AFP child protection system online by year's end

The Australian Federal Police (AFP) revealed yesterday that its Child Exploitation Tracking System (CETS) will be operational by the end of the year, as final tests are conducted on the platform.

The Australian Federal Police (AFP) revealed yesterday that its Child Exploitation Tracking System (CETS) will be operational by the end of the year, as final tests are conducted on the platform.

After announcing that it had begun rolling out CETS in March, the AFP has confirmed that the system will be fully deployed as part of its own operations by the end of 2008, with the expectation that it will be available to state and territory agencies in 2009.

"The AFP will host CETS on behalf of all Australian law enforcement agencies, which will access the database remotely over a secure connection," said an AFP spokesperson.

The system is currently in its late testing phase and work on finalising configuration of the software has begun, according to the spokesperson.

The CETS platform was developed by Microsoft in 2003 in response to the volume of data analysis required as part of investigations into online child pornography.

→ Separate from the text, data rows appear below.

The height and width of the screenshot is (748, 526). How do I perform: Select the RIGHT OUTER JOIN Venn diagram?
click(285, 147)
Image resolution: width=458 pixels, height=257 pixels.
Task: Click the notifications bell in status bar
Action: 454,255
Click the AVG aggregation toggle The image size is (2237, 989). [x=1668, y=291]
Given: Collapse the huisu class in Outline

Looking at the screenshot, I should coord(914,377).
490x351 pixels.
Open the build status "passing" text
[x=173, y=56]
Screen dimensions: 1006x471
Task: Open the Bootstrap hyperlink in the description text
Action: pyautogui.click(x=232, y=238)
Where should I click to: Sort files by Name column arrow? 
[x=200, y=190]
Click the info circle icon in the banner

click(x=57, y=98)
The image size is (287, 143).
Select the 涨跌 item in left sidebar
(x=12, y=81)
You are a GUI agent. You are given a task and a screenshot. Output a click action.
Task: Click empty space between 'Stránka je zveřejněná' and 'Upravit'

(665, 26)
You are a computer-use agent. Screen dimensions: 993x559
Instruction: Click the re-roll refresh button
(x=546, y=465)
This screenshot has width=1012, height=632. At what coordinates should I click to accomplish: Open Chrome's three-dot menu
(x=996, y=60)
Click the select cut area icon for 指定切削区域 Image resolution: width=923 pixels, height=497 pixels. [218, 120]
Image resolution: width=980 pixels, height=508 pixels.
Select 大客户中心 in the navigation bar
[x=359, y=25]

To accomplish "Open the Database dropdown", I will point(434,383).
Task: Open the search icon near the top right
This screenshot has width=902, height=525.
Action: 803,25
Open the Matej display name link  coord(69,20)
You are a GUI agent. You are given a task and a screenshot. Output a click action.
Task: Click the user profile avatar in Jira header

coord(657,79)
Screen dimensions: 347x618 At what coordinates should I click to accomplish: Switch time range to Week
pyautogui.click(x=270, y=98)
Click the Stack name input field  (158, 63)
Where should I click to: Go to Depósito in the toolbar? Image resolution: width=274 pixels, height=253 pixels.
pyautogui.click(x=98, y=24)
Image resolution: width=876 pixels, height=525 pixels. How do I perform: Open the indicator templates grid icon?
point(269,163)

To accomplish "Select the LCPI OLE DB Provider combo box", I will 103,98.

The system is now operational in eight other countries including Brazil, Canada, Chile, Indonesia, Italy, Romania, Spain and the UK.

"Microsoft has tailored this software specifically to this type of crime, there's a lot of capacity for database mining, IP tracking and all sorts of other information that people leave online," said Reece Kershaw, AFP agent and national coordinator of its Online Child Sex Exploitation Team (OCSET) in March, when the system's roll-out was announced.

An AFP spokesperson told ZDNet.com.au yesterday that work is also underway to establish a secure network between Federal offices and various state and territory agency offices in preparation for shared use of the system.

"Once this network is established and testing has been finalised, CETS will be rolled out immediately, with training to be provided to state and territory law enforcement and AFP staff," said the spokesperson, adding that training for members of the OCSET has already begun.

"[CETS] is a very, very useful tool to bring these types of offenders to justice. It's able to identify all kinds of linkages that lead to a successful investigation in real time and provides a forum to exchange that intelligence between agencies a lot faster," said OCSET national coordinator Kershaw.